Insurtech UK CEO Melissa Collett writes in Insurance Post's Trade Voice on the topic of whether agentic artificial intelligence is a distant concept, or an achievable and necessary evolution for the insurance industry.
In this article, she highlights the findings of the NashTech and Insurtech UK whitepaper on agentic AI published last year with the support of our Product & Tech working group...
Agentic AI: a distant, futuristic concept or an achievable and increasingly necessary evolution for the insurance industry? This is what we set out to discover in our latest fact-finding mission with our partners NashTech.
AI in insurance
The insurance industry is no stranger to AI, with machine learning models having been quietly operating behind the scenes in risk assessment, claims processing and operational efficiency for many years.
But the recent emergence of agentic AI – where so-called ‘AI agents’ operate independently, seeking to mimic human decision making but without constant human oversight – represents a significant shift for our traditionally conservative sector and one that is creating both excitement and uncertainty for its senior leaders. What are the opportunities to do more and better? Where are the potential pitfalls to avoid? What challenges might be faced along the way?
From theory to practice
As the voice of the UK insurtech industry and together with our partners NashTech, we set out to find the answers to these questions and to come up with some practical guidance for businesses considering implementing agentic AI initiatives.
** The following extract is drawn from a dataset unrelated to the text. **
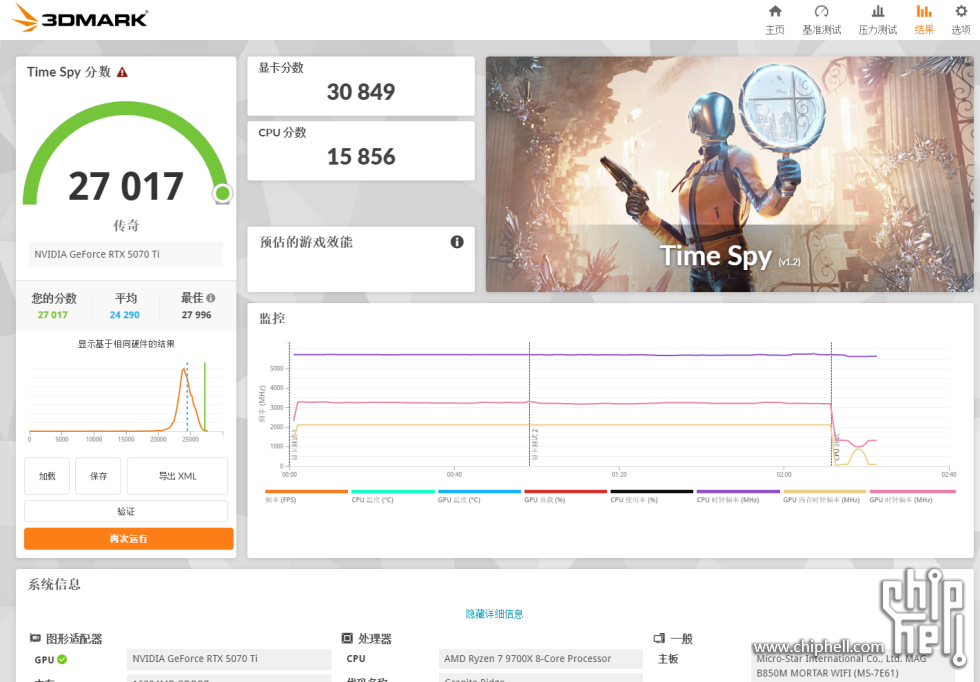Click info icon next to best score (最佳)
980x682 pixels.
coord(211,298)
Together, we convened a group of senior leaders from across the insurance value chain – including insurers, MGAs, brokers, insurtechs and technology partners – for a series of discussions that would later feed into a whitepaper on the topic, entitled: ‘Agentic AI in insurance: From theory to practice’. Our working group had a single aim: to explore realistic practical applications of agentic AI in insurance businesses.
We wanted to move beyond conceptual discussions and develop safe, effective and value-driven use cases as a result of providing a collaborative space in which these industry experts could validate assumptions, exchange insights and share evidence about what was working – and what was not.
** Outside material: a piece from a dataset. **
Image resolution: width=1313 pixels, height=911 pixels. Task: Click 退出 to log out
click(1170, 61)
What we found was a huge amount of interest in agentic AI, but some reticence in scaling solutions within what we know to be a highly regulated environment driven by customer trust.
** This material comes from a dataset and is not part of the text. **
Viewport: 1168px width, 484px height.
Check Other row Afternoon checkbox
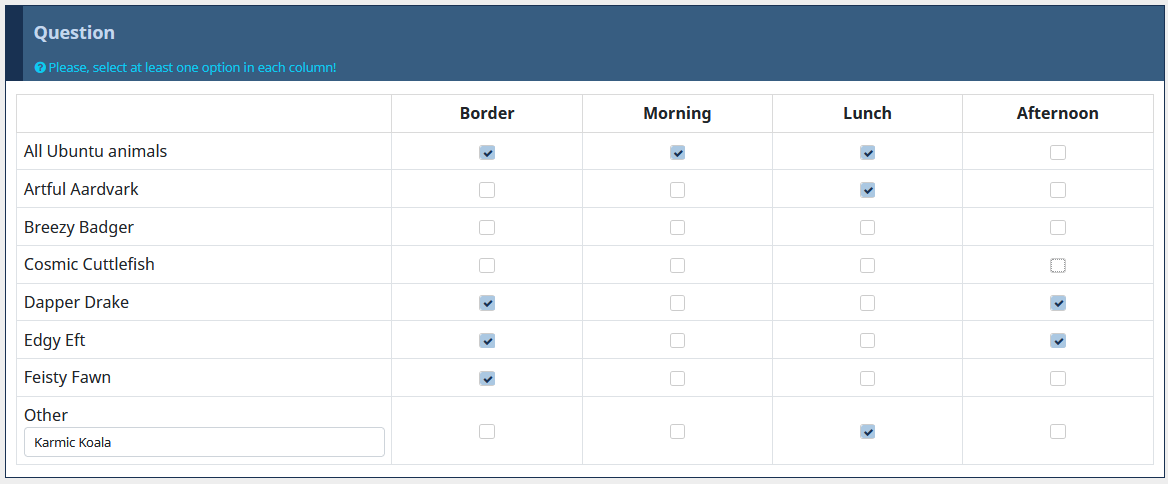point(1058,432)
Most initiatives to date had been confined to controlled pilots with an internal focus, and executives cited fears about accountability, governance, explainability and operational risk as creating a barrier to scaling emerging technologies across key, customer-facing operations.
Executives wanted to use agentic AI, believing in its value to drive operational and process efficiency, but were wary of the reputational risks doing so could bring.
As one senior leader put it: “Agentic AI will be our best friend if we have the appropriate understanding and controls that don’t allow it to become our worst enemy.”
Insurance is still a human business
Participants discussed the importance of insurance continuing to be ‘a human business’ and were clear that, just because AI could do something, didn’t necessarily mean it should.
They agreed the business case for implementing AI initiatives should demonstrate value far beyond simply a cost saving, citing the need to demonstrate alignment with broader strategic goals and detail compelling business reasons for change.
They talked about the need for good quality, consistent data to ‘feed the machine’, and for clarification on regulatory expectations, accountability, and explainability requirements.
Overall, there was a feeling that humans would remain accountable for AI agent decisions, and that these decisions should be open to audit and being overridden, with responsibility for cases able to be escalated to human handlers.
As Charlotte Gregory, Partner at Capital Law, said: “Ultimate responsibility must remain with a human. This is not optional; it is a foundational principle that regulators expect.”
Adopting agentic AI
It was clear from those NashTech and Insurtech UK spoke to that agentic AI is the future, and that the appetite for wider adoption is there.
But its successful implementation in our industry requires much more than just following the hype.
Instead, it requires a pragmatic, collaborative and governance-first commitment from the industry to getting the basics right, accompanied by each individual organisation following a methodical process of organisational learning, strategic alignment, and disciplined execution.
Only by doing these things will agentic AI truly move beyond distant, futuristic concept to achieve that ‘best friend’ potential.